### [What the task asks]
What follows is a set of records; copy all of it exactly.

Working data Block Start

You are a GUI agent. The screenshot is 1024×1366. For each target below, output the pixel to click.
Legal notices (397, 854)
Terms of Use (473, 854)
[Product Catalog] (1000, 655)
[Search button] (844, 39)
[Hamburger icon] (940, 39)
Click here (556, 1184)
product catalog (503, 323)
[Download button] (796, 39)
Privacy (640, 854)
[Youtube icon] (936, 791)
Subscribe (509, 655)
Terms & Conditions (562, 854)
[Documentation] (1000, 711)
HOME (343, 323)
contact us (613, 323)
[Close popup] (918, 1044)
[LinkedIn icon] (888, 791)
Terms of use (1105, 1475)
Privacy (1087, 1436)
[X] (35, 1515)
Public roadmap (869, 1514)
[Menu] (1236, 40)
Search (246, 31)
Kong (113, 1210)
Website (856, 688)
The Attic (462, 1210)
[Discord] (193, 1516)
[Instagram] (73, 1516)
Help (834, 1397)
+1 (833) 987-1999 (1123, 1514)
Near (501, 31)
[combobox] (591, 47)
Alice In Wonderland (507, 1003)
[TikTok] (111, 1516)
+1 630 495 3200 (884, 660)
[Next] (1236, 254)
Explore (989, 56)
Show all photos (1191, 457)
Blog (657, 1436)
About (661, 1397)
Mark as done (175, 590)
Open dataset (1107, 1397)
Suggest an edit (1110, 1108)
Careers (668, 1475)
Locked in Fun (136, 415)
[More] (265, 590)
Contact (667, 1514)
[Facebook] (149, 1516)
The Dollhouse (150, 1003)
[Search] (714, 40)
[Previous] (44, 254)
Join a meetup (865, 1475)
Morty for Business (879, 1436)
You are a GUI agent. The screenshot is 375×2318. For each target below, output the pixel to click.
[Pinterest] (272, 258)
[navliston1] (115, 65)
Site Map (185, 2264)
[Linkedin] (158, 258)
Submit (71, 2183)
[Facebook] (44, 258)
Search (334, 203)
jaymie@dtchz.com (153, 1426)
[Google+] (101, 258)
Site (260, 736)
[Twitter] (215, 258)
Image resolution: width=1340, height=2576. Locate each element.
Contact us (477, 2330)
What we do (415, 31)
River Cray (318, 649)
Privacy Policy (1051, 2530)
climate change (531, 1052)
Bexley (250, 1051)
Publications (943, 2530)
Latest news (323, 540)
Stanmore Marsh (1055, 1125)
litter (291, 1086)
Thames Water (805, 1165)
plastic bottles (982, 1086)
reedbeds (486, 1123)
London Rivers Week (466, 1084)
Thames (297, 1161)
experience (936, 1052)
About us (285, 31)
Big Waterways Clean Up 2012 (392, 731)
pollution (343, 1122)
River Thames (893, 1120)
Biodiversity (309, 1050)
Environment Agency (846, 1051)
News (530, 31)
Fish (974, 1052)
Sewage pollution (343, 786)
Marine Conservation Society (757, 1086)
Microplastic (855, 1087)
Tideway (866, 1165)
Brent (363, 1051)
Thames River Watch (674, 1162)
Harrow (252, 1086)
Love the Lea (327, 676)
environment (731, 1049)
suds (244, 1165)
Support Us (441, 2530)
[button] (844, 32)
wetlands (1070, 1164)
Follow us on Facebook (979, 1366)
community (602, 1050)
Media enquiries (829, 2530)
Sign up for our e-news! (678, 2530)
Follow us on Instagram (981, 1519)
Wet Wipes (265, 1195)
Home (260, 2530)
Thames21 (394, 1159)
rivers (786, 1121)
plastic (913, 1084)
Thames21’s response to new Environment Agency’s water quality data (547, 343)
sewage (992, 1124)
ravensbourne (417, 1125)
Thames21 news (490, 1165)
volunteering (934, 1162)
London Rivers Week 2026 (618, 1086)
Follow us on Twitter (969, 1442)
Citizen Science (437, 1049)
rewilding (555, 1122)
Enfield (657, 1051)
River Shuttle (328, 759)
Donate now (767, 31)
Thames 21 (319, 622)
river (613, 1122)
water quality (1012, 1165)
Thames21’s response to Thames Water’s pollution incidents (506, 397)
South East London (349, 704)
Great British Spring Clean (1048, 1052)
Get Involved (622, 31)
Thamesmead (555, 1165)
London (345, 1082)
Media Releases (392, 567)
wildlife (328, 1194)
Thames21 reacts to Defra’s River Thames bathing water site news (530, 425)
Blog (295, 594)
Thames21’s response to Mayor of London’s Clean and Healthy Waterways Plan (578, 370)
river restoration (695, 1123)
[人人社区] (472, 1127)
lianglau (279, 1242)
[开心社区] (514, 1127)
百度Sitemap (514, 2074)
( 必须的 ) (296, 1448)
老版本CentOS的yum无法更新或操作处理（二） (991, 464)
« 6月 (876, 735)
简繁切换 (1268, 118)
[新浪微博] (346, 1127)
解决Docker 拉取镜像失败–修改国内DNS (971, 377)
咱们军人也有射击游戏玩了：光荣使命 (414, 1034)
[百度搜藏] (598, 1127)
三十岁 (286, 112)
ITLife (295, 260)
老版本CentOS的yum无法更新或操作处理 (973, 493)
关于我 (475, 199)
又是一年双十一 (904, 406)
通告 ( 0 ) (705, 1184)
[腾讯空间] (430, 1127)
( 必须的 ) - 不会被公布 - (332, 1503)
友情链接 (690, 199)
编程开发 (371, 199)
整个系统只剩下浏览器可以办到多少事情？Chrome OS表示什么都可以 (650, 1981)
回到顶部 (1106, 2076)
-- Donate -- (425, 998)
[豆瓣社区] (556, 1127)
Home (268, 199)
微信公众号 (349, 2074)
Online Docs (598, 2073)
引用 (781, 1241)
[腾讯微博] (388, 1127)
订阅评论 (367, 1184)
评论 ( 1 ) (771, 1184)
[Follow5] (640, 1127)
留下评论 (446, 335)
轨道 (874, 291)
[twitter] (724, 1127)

Working data Block End

### [Task output]
You are a GUI agent. The screenshot is 1024×1366. For each target below, output the pixel to click.
Legal notices (397, 854)
Terms of Use (473, 854)
[Product Catalog] (1000, 655)
[Search button] (844, 39)
[Hamburger icon] (940, 39)
Click here (556, 1184)
product catalog (503, 323)
[Download button] (796, 39)
Privacy (640, 854)
[Youtube icon] (936, 791)
Subscribe (509, 655)
Terms & Conditions (562, 854)
[Documentation] (1000, 711)
HOME (343, 323)
contact us (613, 323)
[Close popup] (918, 1044)
[LinkedIn icon] (888, 791)
Terms of use (1105, 1475)
Privacy (1087, 1436)
[X] (35, 1515)
Public roadmap (869, 1514)
[Menu] (1236, 40)
Search (246, 31)
Kong (113, 1210)
Website (856, 688)
The Attic (462, 1210)
[Discord] (193, 1516)
[Instagram] (73, 1516)
Help (834, 1397)
+1 (833) 987-1999 (1123, 1514)
Near (501, 31)
[combobox] (591, 47)
Alice In Wonderland (507, 1003)
[TikTok] (111, 1516)
+1 630 495 3200 (884, 660)
[Next] (1236, 254)
Explore (989, 56)
Show all photos (1191, 457)
Blog (657, 1436)
About (661, 1397)
Mark as done (175, 590)
Open dataset (1107, 1397)
Suggest an edit (1110, 1108)
Careers (668, 1475)
Locked in Fun (136, 415)
[More] (265, 590)
Contact (667, 1514)
[Facebook] (149, 1516)
The Dollhouse (150, 1003)
[Search] (714, 40)
[Previous] (44, 254)
Join a meetup (865, 1475)
Morty for Business (879, 1436)
You are a GUI agent. The screenshot is 375×2318. For each target below, output the pixel to click.
[Pinterest] (272, 258)
[navliston1] (115, 65)
Site Map (185, 2264)
[Linkedin] (158, 258)
Submit (71, 2183)
[Facebook] (44, 258)
Search (334, 203)
jaymie@dtchz.com (153, 1426)
[Google+] (101, 258)
Site (260, 736)
[Twitter] (215, 258)
Image resolution: width=1340, height=2576. Locate each element.
Contact us (477, 2330)
What we do (415, 31)
River Cray (318, 649)
Privacy Policy (1051, 2530)
climate change (531, 1052)
Bexley (250, 1051)
Publications (943, 2530)
Latest news (323, 540)
Stanmore Marsh (1055, 1125)
litter (291, 1086)
Thames Water (805, 1165)
plastic bottles (982, 1086)
reedbeds (486, 1123)
London Rivers Week (466, 1084)
Thames (297, 1161)
experience (936, 1052)
About us (285, 31)
Big Waterways Clean Up 2012 (392, 731)
pollution (343, 1122)
River Thames (893, 1120)
Biodiversity (309, 1050)
Environment Agency (846, 1051)
News (530, 31)
Fish (974, 1052)
Sewage pollution (343, 786)
Marine Conservation Society (757, 1086)
Microplastic (855, 1087)
Tideway (866, 1165)
Brent (363, 1051)
Thames River Watch (674, 1162)
Harrow (252, 1086)
Love the Lea (327, 676)
environment (731, 1049)
suds (244, 1165)
Support Us (441, 2530)
[button] (844, 32)
wetlands (1070, 1164)
Follow us on Facebook (979, 1366)
community (602, 1050)
Media enquiries (829, 2530)
Sign up for our e-news! (678, 2530)
Follow us on Instagram (981, 1519)
Wet Wipes (265, 1195)
Home (260, 2530)
Thames21 (394, 1159)
rivers (786, 1121)
plastic (913, 1084)
Thames21’s response to new Environment Agency’s water quality data (547, 343)
sewage (992, 1124)
ravensbourne (417, 1125)
Thames21 news (490, 1165)
volunteering (934, 1162)
London Rivers Week 2026 (618, 1086)
Follow us on Twitter (969, 1442)
Citizen Science (437, 1049)
rewilding (555, 1122)
Enfield (657, 1051)
River Shuttle (328, 759)
Donate now (767, 31)
Thames 21 (319, 622)
river (613, 1122)
water quality (1012, 1165)
Thames21’s response to Thames Water’s pollution incidents (506, 397)
South East London (349, 704)
Great British Spring Clean (1048, 1052)
Get Involved (622, 31)
Thamesmead (555, 1165)
London (345, 1082)
Media Releases (392, 567)
wildlife (328, 1194)
Thames21 reacts to Defra’s River Thames bathing water site news (530, 425)
Blog (295, 594)
Thames21’s response to Mayor of London’s Clean and Healthy Waterways Plan (578, 370)
river restoration (695, 1123)
[人人社区] (472, 1127)
lianglau (279, 1242)
[开心社区] (514, 1127)
百度Sitemap (514, 2074)
( 必须的 ) (296, 1448)
老版本CentOS的yum无法更新或操作处理（二） (991, 464)
« 6月 (876, 735)
简繁切换 (1268, 118)
[新浪微博] (346, 1127)
解决Docker 拉取镜像失败–修改国内DNS (971, 377)
咱们军人也有射击游戏玩了：光荣使命 (414, 1034)
[百度搜藏] (598, 1127)
三十岁 (286, 112)
ITLife (295, 260)
老版本CentOS的yum无法更新或操作处理 (973, 493)
关于我 (475, 199)
又是一年双十一 (904, 406)
通告 ( 0 ) (705, 1184)
[腾讯空间] (430, 1127)
( 必须的 ) - 不会被公布 - (332, 1503)
友情链接 (690, 199)
编程开发 (371, 199)
整个系统只剩下浏览器可以办到多少事情？Chrome OS表示什么都可以 (650, 1981)
回到顶部 (1106, 2076)
-- Donate -- (425, 998)
[豆瓣社区] (556, 1127)
Home (268, 199)
微信公众号 (349, 2074)
Online Docs (598, 2073)
引用 (781, 1241)
[腾讯微博] (388, 1127)
订阅评论 (367, 1184)
评论 ( 1 ) (771, 1184)
[Follow5] (640, 1127)
留下评论 (446, 335)
轨道 (874, 291)
[twitter] (724, 1127)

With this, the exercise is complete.